• **WHAT IS BEING ASKED**: The task calls for the lines below from the line with "Task: Activate the text selection tool" to the line with "Given: Open the Profiles menu", both ends included, copied exactly, without any pictures.

• **ENTRIES PROVIDED**:
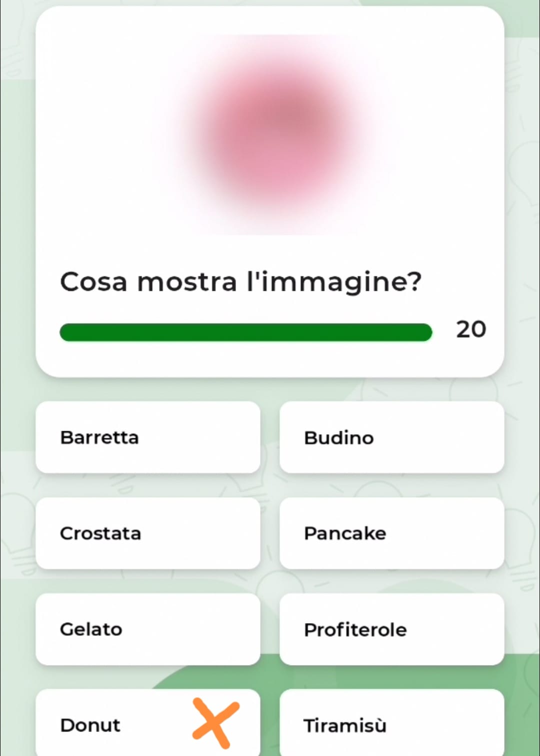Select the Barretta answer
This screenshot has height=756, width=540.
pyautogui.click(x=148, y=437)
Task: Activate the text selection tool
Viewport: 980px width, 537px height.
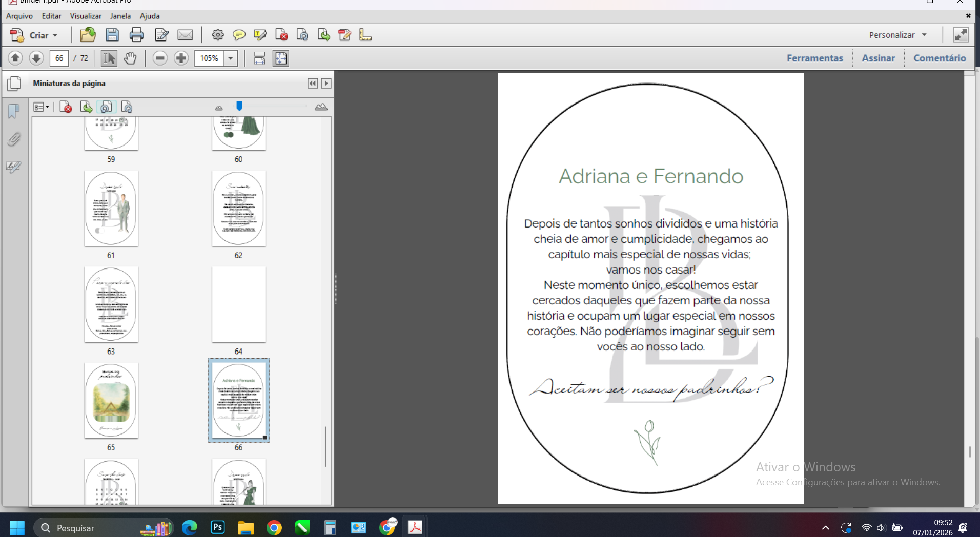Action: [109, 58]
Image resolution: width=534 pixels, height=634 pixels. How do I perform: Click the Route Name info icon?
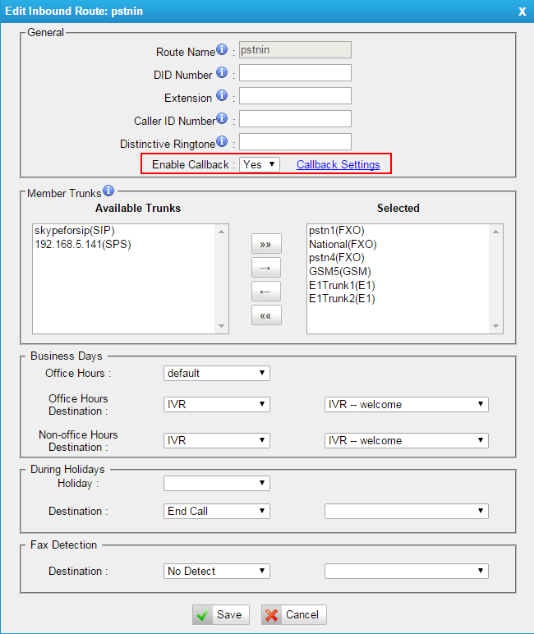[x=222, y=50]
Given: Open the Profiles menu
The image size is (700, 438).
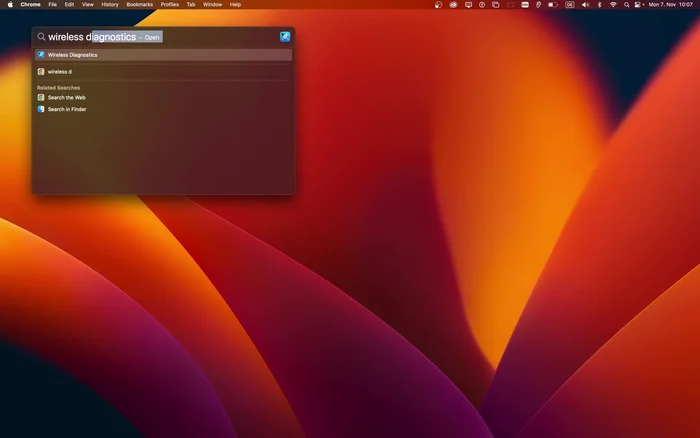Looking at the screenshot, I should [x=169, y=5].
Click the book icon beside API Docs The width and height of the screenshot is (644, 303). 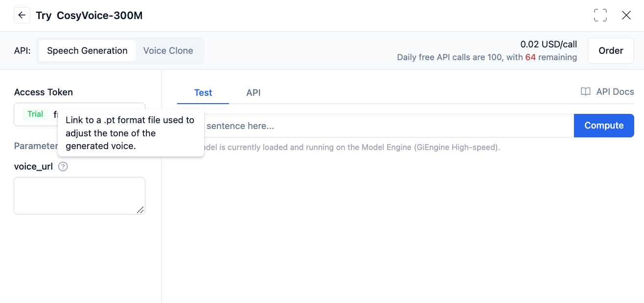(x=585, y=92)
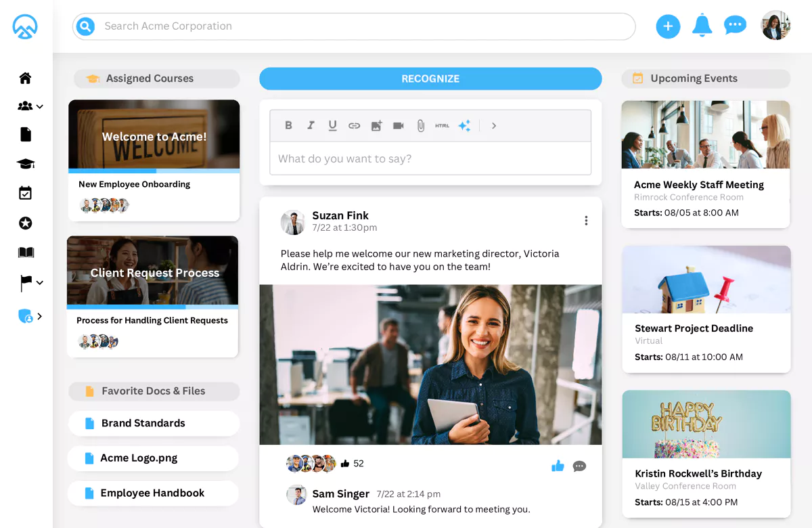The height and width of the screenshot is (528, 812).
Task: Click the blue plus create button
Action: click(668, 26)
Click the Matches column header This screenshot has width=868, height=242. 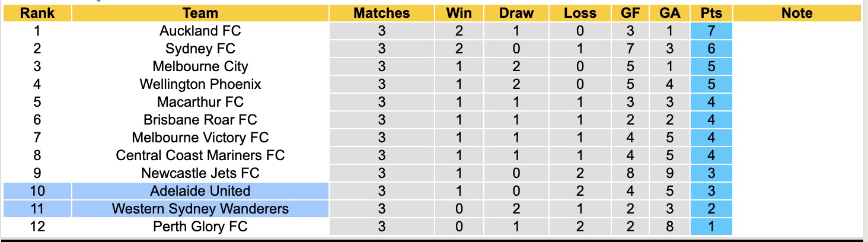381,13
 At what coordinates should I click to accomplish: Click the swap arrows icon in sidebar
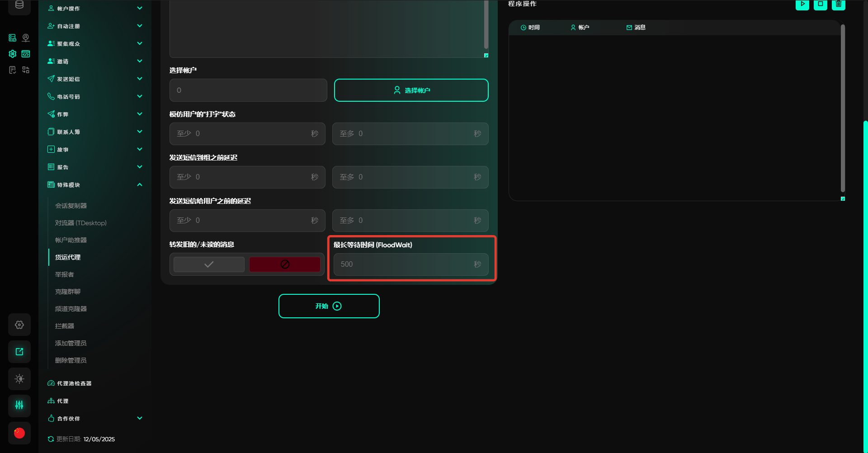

• **FINISHED TASK**:
Task: Activate the text selection tool
Viewport: 980px width, 537px height.
Action: [109, 58]
Image resolution: width=534 pixels, height=634 pixels. How do I perform: Click the Route Name info icon?
[x=222, y=50]
Given: Open the Profiles menu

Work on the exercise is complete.